Note that components of parts ii, iii and iv belong to group3 of the isotropic tensor. Now, consider a case of T_{jlnp} where components of T_{jlnp} in iii and iv are set to zero (T_{jlnp} is still an isotropic tensor but with more components equal to zero).
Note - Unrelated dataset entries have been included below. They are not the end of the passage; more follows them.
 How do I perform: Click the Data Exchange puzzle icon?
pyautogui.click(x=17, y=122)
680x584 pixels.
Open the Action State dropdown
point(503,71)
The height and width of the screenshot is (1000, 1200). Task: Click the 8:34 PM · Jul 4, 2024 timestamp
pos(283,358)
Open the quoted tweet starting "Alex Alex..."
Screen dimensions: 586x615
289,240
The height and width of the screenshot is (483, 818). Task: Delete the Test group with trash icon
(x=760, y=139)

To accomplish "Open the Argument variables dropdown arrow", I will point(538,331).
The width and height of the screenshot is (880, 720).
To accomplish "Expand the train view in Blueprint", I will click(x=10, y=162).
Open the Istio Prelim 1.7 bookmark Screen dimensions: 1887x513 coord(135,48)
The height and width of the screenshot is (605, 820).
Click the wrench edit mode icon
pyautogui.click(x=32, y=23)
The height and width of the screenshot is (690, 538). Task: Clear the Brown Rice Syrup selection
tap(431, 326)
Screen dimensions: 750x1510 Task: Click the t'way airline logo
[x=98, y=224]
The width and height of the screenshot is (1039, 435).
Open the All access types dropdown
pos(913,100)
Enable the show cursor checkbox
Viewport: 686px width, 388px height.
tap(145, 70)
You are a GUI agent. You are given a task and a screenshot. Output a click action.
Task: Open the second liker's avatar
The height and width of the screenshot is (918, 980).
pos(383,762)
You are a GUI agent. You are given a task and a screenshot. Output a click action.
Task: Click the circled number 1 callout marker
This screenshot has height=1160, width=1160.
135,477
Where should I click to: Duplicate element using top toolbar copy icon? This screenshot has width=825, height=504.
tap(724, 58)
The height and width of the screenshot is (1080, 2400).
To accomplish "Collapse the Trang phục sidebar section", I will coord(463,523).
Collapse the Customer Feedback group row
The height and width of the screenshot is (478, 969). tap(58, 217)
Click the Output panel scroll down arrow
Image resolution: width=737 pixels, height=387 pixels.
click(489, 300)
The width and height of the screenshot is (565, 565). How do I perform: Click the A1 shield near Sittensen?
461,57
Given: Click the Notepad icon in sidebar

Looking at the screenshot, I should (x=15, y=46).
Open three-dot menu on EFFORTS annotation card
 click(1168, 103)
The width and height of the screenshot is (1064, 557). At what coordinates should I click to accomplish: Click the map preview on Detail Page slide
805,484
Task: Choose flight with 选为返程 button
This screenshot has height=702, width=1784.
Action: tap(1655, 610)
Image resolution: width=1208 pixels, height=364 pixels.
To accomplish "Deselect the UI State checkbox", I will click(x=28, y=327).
A rotation about the x3-axis at \theta=45^o gives the transformation matrix:

\begin{pmatrix} cos\theta &sin\theta &0 \\ -sin\theta &cos\theta &0 \\ 0 & 0 &1 \end{pmatrix}=\begin{pmatrix} \frac{\sqrt{2}}{2} & \frac{\sqrt{2}}{2} & 0\\ -\frac{\sqrt{2}}{2} & \frac{\sqrt{2}}{2} &0 \\ 0 &0 &1 \end{pmatrix}

Since components in part iii and part iv are set to zero and the conditions of part v applies, we have T'_{1111}=\frac{1}{4}T_{1111}+\frac{1}{4}T_{1122}+\frac{1}{4}T_{2211}+\frac{1}{4}T_{2222} . Furthermore, part i states that T_{1111}=T_{2222} and part ii states that T_{1122}=T_{2211} . So,

T'_{1111}=\frac{1}{2}\left ( T_{1111}+T_{1122}\right )\; \; \; \; \; \; \; (23)

If T_{jlnp} is an isotropic tensor,  T'_{1111}=T_{1111} and therefore, T_{1111}=T_{1122} . This means that all non-zero components of this particular T_{jlnp} have the same value, say, λ, where:

T_{jlnp}=\lambda\delta_{jl}\delta_{np}\; \; \; \; \; \; \; (24)

where \delta_{jl} and \delta_{np} are Kronecker deltas.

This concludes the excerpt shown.